The state engine recognizes these acquire/release pairs per language:

### C/C++
| Acquire | Release | Resource |
|---------|---------|----------|
| `fopen` | `fclose` | File handle |
| `open` | `close` | File descriptor |
| `socket` | `close` | Socket |
| `malloc`, `calloc`, `realloc` | `free` | Heap memory |
| `pthread_mutex_lock` | `pthread_mutex_unlock` | Mutex |

### Rust
| Acquire | Release | Resource |
|---------|---------|----------|
| `File::open`, `File::create` | `drop`, `close` | File handle |
| `TcpStream::connect` | `shutdown` | TCP connection |
| `lock`, `read`, `write` (on Mutex/RwLock) | `drop` | Lock guard |

### Java
| Acquire | Release | Resource |
|---------|---------|----------|
| `new FileInputStream` | `close` | File stream |
| `getConnection` | `close` | DB connection |
| `new Socket` | `close` | Socket |

### Go, Python, JavaScript, Ruby, PHP
Similar patterns with language-specific function names.

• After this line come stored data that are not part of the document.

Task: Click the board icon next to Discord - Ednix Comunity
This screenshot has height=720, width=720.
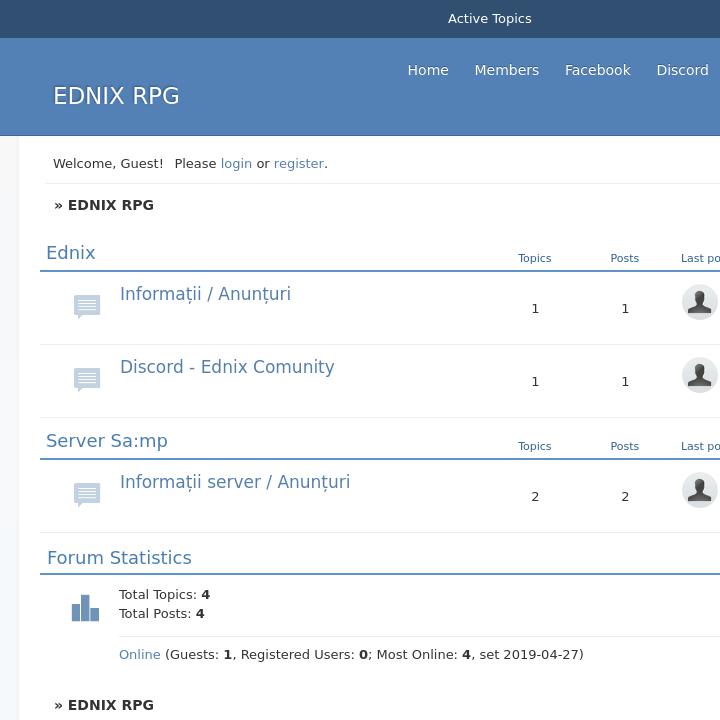Action: (87, 379)
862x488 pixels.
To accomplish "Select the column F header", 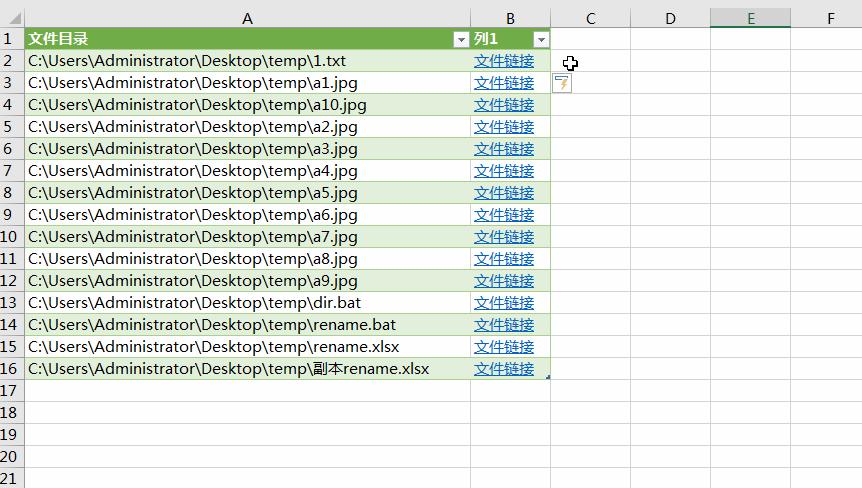I will 830,18.
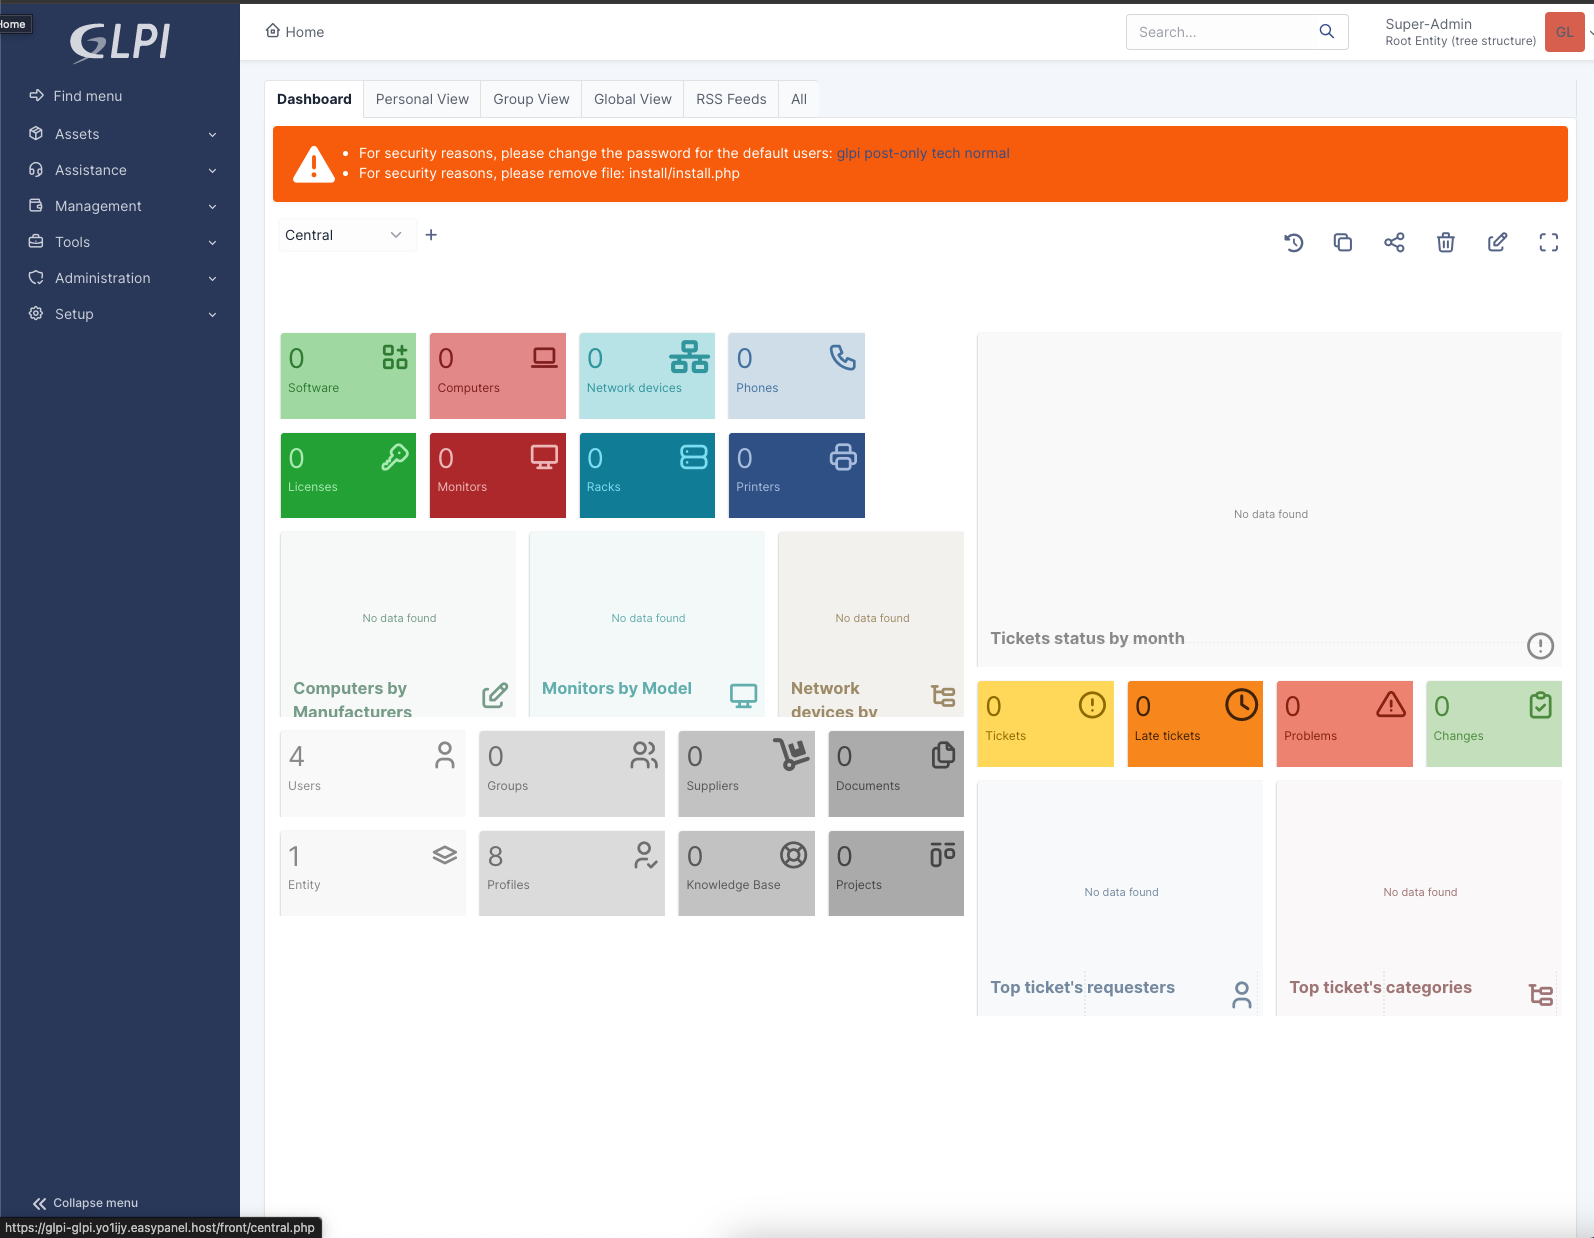Click the GLPI logo in the sidebar
Screen dimensions: 1594x1238
120,42
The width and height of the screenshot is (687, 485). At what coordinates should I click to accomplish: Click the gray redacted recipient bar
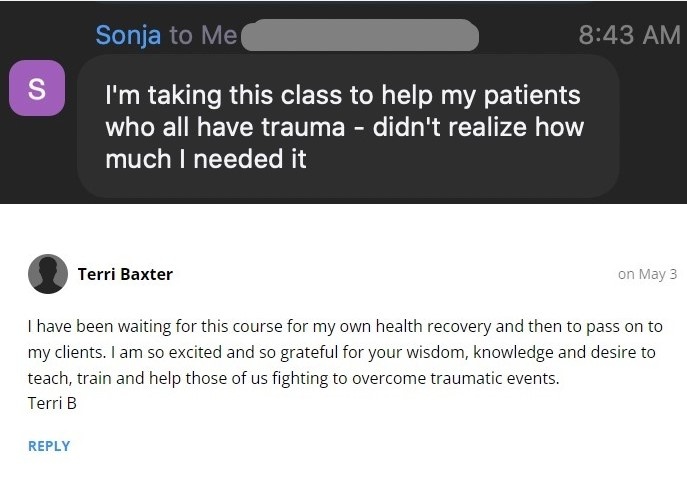point(361,36)
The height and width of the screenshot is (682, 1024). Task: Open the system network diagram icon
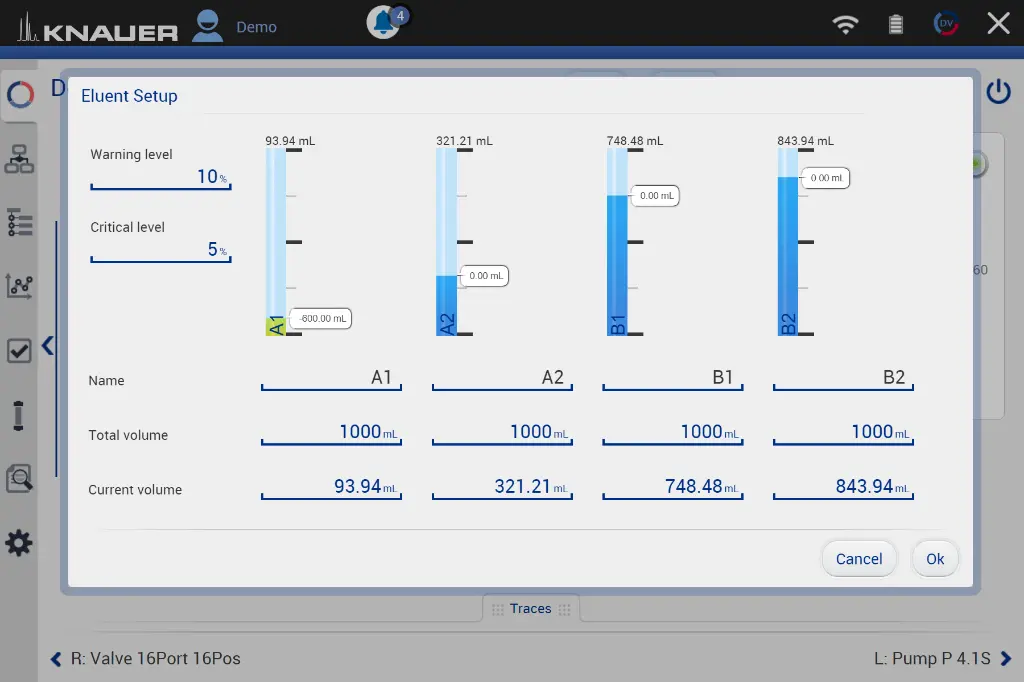tap(19, 159)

## Use Patterns (Trigger use-after-close)

The following operations on a closed resource trigger `state-use-after-close`:

```
read, write, send, recv, fread, fwrite, fgets, fputs, fprintf, fscanf,
fflush, fseek, ftell, rewind, feof, ferror, fgetc, fputc, getc, putc,
ungetc, query, execute, fetch, sendto, recvfrom, ioctl, fcntl,
strcpy, strncpy, strcat, strncat, memcpy, memmove, memset, memcmp,
strcmp, strncmp, strlen, sprintf, snprintf
```

## Technical Details

### Resource Lifecycle Lattice

```
UNINIT → OPEN → CLOSED
              → MOVED
```

States are tracked as bitflags, allowing the lattice to represent uncertainty (e.g. OPEN|CLOSED means the resource is open on some paths and closed on others).

### Leak Detection Scope

Resource leaks are checked at the file-level exit node and the **synthesized** function exit node (a single Return node that all early returns feed into). Early-return nodes are **not** checked individually — only the merged state at the function's synthesized exit is inspected. This prevents duplicate findings where an early-return path reports a definite leak while the merged exit correctly reports a possible leak.

This per-function exit inspection ensures that a variable leaked inside one function is not masked by a same-named variable that is properly closed in a subsequent function.

### Auth Level Lattice

```
Unauthed < Authed < Admin
```

Join semantics: take the minimum (conservative). If any path is unauthenticated, the result is unauthenticated.